Title:
TGF-beta activation and use
Kind Code:
A1


Abstract:
Proteases are added to Platelet Rich Plasma (PRP) along with calcium and thrombin to activate latent TGF-β. The proteases include plasmin, calpin, MMP-9, thrombospondin, transglutaminase, the mannose 6-phosphate receptor (M6PR), furin, substilisin-like endoproteases, and integrins.
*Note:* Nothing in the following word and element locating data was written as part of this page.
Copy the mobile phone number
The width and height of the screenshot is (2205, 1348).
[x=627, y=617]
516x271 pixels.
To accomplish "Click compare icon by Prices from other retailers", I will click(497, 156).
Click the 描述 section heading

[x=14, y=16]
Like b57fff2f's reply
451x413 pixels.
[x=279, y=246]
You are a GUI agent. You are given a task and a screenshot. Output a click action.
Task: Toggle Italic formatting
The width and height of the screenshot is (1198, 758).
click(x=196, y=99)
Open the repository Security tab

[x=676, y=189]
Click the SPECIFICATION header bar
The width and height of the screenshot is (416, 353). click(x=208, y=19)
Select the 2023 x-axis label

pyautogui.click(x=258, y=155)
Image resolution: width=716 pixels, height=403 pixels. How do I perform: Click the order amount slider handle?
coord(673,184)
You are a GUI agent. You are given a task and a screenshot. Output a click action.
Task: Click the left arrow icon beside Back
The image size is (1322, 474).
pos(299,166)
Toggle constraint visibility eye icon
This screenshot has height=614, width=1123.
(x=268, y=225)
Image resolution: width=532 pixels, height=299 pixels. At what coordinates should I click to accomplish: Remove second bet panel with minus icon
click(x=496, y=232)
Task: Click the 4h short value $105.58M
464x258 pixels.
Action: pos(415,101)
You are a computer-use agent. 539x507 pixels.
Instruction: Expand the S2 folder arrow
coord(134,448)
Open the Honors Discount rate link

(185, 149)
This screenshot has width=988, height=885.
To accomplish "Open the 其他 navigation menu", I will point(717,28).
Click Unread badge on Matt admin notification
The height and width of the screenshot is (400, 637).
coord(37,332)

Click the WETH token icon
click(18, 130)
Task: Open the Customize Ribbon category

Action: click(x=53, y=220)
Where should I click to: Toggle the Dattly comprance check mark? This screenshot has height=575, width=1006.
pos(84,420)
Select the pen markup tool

Dermatopontin can also be added to the PRP to enhance its biologic activity.



Inventors:
Ferree, Bret A. (Cincinnati, OH, US)
Application Number:
10/987919
Publication Date:
03/24/2005
Filing Date:
11/12/2004
Assignee:
FERREE BRET A.
Primary Class:
Other Classes:
514/20.1, 514/14.7
International Classes:
A61K38/18; A61K38/20; (IPC1-7): A61K38/18
View Patent Images:



Primary Examiner:
STOICA, ELLY GERALD
Attorney, Agent or Firm:
DINSMORE & SHOHL LLP (TROY, MI, US)
Claims:
1. A method of activating latent TGF-β, comprising the steps of: providing platelet-rich plasma (PRP); and using one or more proteases to activate latent TGF-β in the PRP.

2. The method of claim 1, wherein the proteases include plasmin, calpin, MMP-9, thrombospondin, transglutaminase, the mannose 6-phosphate receptor (M6PR), furin, substilisin-like endoproteases, and integrins.

3. The method of claim 1, including the step of adding the proteases to a combination of platelet rich plasma (PRP), calcium and/or thrombin.

4. The method of claim 1, further including the step of adding dermatopontin to enhance its biologic activity.

5. The method of claim 1, further including the step of using the activated TGF-β as part of a medical procedure.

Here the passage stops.